Tra i temi più ricorrenti nelle ultime notizie che riguardano Ibrahimović c’è il suo rapporto con Rafael Leão. In un’intervista alla Gazzetta dello Sport dell’ottobre 2025, lo svedese aveva parlato apertamente dell’episodio di Torino, dove il portoghese aveva mancato due gol decisivi: «Erano tutti arrabbiati, tutti, Allegri, perché si poteva vincere. E anche Leao che aveva sbagliato due gol». Ma Ibrahimović aveva anche difeso il talento del numero 10 rossonero con convinzione: «Leao è magia! È uno dei giocatori più forti al mondo e non lo dico per marketing, ma perché ho giocato a calcio». Una dichiarazione che rivela quanto lo svedese creda ancora nel potenziale del giocatore portoghese, pur riconoscendo la necessità di una crescita in termini di continuità e maturità.

Sempre in quell’intervista, Ibrahimović aveva delineato la sua visione complessiva del progetto Milan, sottolineando il ruolo di Igli Tare come figura di raccordo tra squadra e allenatore, e ribadendo la centralità del club nei piani di RedBird: «Il Dna del Milan è vincere, soprattutto in Europa, e là dobbiamo tornare».

La fiamma olimpica e il lato umano di Zlatan

Le ultime notizie su Ibrahimović non riguardano solo il calcio. Nel febbraio 2026, lo svedese è stato protagonista di un momento simbolico e toccante: ha portato la fiamma olimpica nel cuore di Milano, attraversando il quartiere di Brera davanti a centinaia di tifosi accorsi per salutarlo. Un momento di grande emozione per la città, con Ibrahimović che ha dichiarato: «Milano è la mia seconda casa, qui ho vissuto momenti indimenticabili», aggiungendo che lo sport unisce le persone e trasmette valori fondamentali alle nuove generazioni.

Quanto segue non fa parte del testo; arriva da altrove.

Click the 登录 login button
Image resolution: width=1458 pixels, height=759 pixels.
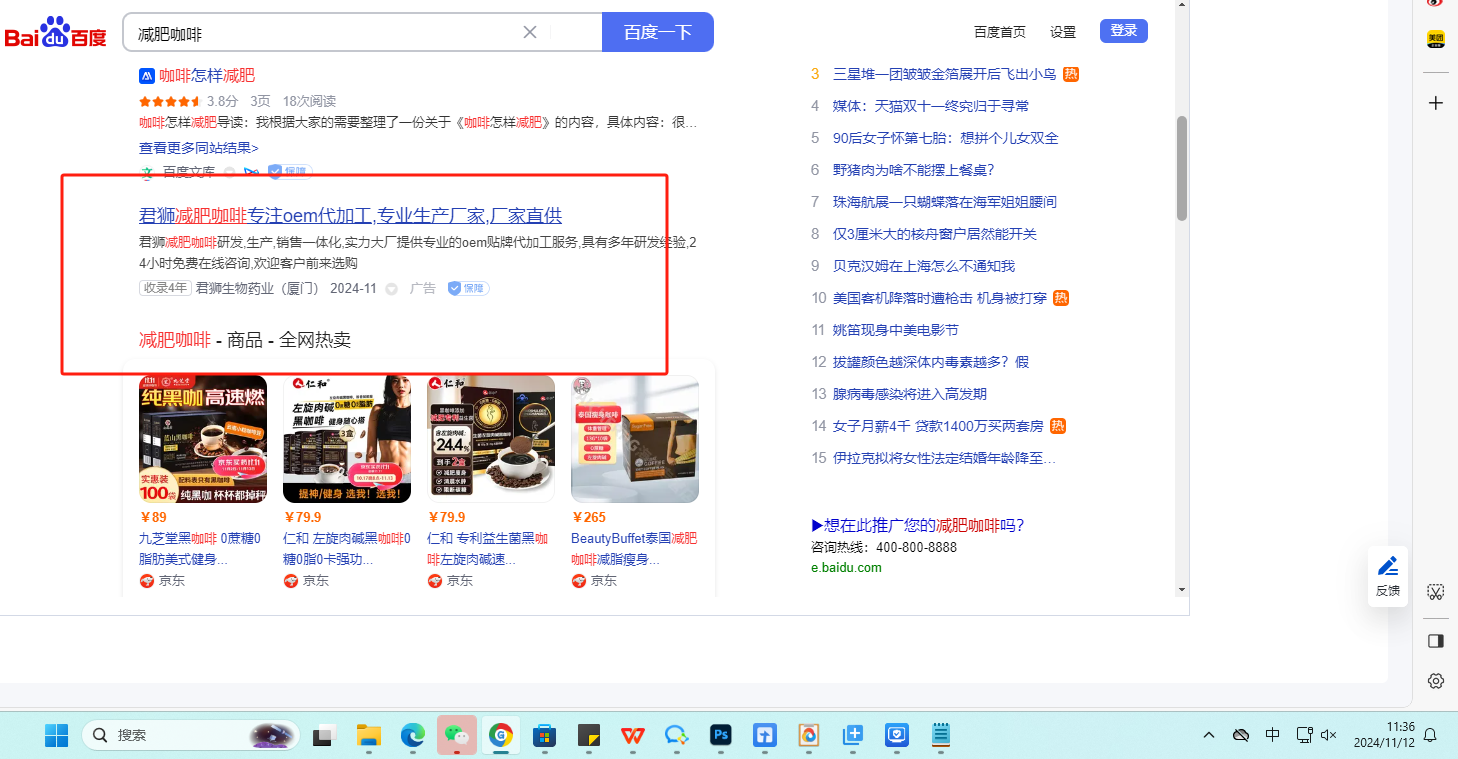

Questo episodio si inserisce in un quadro più ampio che racconta un Ibrahimović capace di andare oltre il calcio giocato. Già nell’estate del 2025 aveva dimostrato grande sensibilità umana, contattando la giovane calciatrice svedese Smilla Holmberg dopo il rigore sbagliato che aveva eliminato la Svezia dagli Europei femminili. Il padre della ragazza aveva rivelato ad Aftonbladet il contenuto del messaggio: Zlatan le aveva scritto che era fortissima, che avrebbe tirato il prossimo rigore e quello dopo ancora, ricordando di aver sbagliato anche lui un penalty contro l’Olanda a Euro 2004. Un gesto che racconta la dimensione più autentica di un campione che, anche fuori dal campo, sa ancora fare la differenza.

In sintesi, le ultime novità su Zlatan Ibrahimović restituiscono l’immagine di un uomo in continua evoluzione: dirigente combattivo, simbolo sportivo e figura umana di riferimento, capace di incarnare i valori dello sport ben oltre i confini del rettangolo di gioco.